On the basis of these numbers, we judge this effort to be ineffective and cynical, giving false hope to those facing one of the most stressful life events possible.

Recent news articles point to the fact that the "Fed Shrugged as Subprime Crisis Spread." The Fed's mantra in 2001, according to a Governor of the Federal Reserve, speaking at a Board meeting of a faith-based pension fund (a speaker, by the way, we suggested) was "subprime good, predatory bad." This was, in hindsight, wrong. This was, also, no accident.

As we noted on November 9th, in 2000 and 2001, most of the people losing their homes were low to moderate income people of color. Those with new ideas and solutions to the problem were carefully excluded from providing suggestions to help with the problem, due to the same bigotry that gave rise to it.

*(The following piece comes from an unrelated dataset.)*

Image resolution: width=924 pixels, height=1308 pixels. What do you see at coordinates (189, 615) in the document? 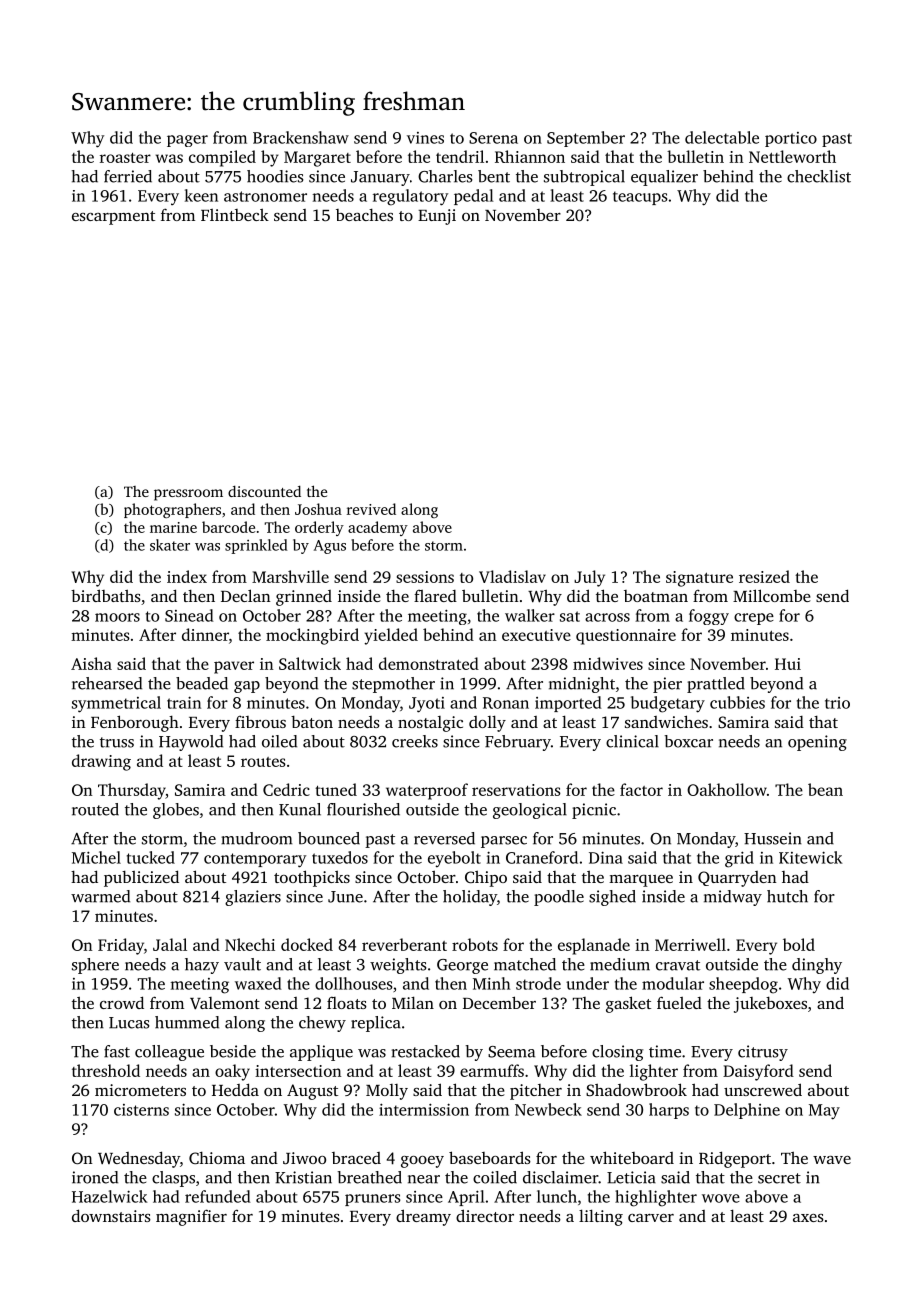
I see `Sinead` at bounding box center [189, 615].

This, too, was no accident.

Monday, December 17, 2007

The SEC threads the needle

We note efforts by the SEC to "thread the needle" after approving what many had considered restrictive Proxy Access policies. (Our viewpoint is that things could have been worse, that Mr. Cox is still, by far, the most competent Bush appointee, and that there is still room for negotiation.) Consider the following:
  • On December 5th, the "SEC's Office of Interactive Disclosure Urges Public Comment as Interactive Data Moves Closer to Reality for Investors" This is tied to efforts to create electronic shareholder forums. In the run up to the Proxy Access vote, many missed the fact that the SEC created, in October, an "Office of Interactive lead the transformation to interactive financial reporting by public companies. A free taxonomy review tool is publicly available on the Internet at along with other information."
  • On December 6th, "The Securities and Exchange Commission announced a record $468 million settled enforcement action in an options backdating case against William W. McGuire, M.D., the former Chief Executive Officer and Chairman of the Board of UnitedHealth Group Inc. The settlement is the first with an individual under the 'clawback' provision (Section 304) of the Sarbanes-Oxley Act to deprive corporate executives of their stock sale profits and bonuses earned while their companies were misleading investors."
  • On December 7, 2007, "The U.S. Securities and Exchange Commission announced that it filed civil actions alleging securities fraud in five separate kickback schemes uncovered by an FBI sting operation conducted pursuant to a recent cooperation agreement between the FBI and the Commission. The defendants are insiders or promoters of publicly traded companies who made stock sales to a hedge fund in exchange for illegal kickbacks to an individual whom they believed to be the hedge fund manager, but who was in reality an undercover FBI agent." This is one of the first times that the SEC has used an undercover vehicle of this type. Also notable is the cooperation of the FBI. It is important because it send a signal that the SEC has adopted this tactic to uncover fraud and malfeasance in the marketplace.
  • On December 11th, "The Securities and Exchange Commission approved changes that will give smaller companies faster and easier access to capital when they need it or market conditions are favorable. Specifically, the Commission adopted amendments to the eligibility requirements of Form S-3 and Form F-3 of the Securities Act to allow companies that do not meet the current public float requirements of the forms to nevertheless register primary offerings of their securities, subject to certain restrictions, including the amount of securities those companies may sell pursuant to the expanded eligibility standard in any one-year period." This may help small minority-owned firms.

  • On December 11th, "The Securities and Exchange Commission asked for public comment on possible revisions to disclosure requirements for oil and gas reserves given the extent and nature of changes that have occurred in the oil and gas industry in the nearly three decades since the Commission first adopted its oil and gas disclosure rules." Social investors may be able to use this effort to call for other disclosure rules. In any event, this is a matter that social investors have been requesting for years.
All in all, these are signs that the SEC is not as hostile to shareholder interests as some, including this blogger, may have thought.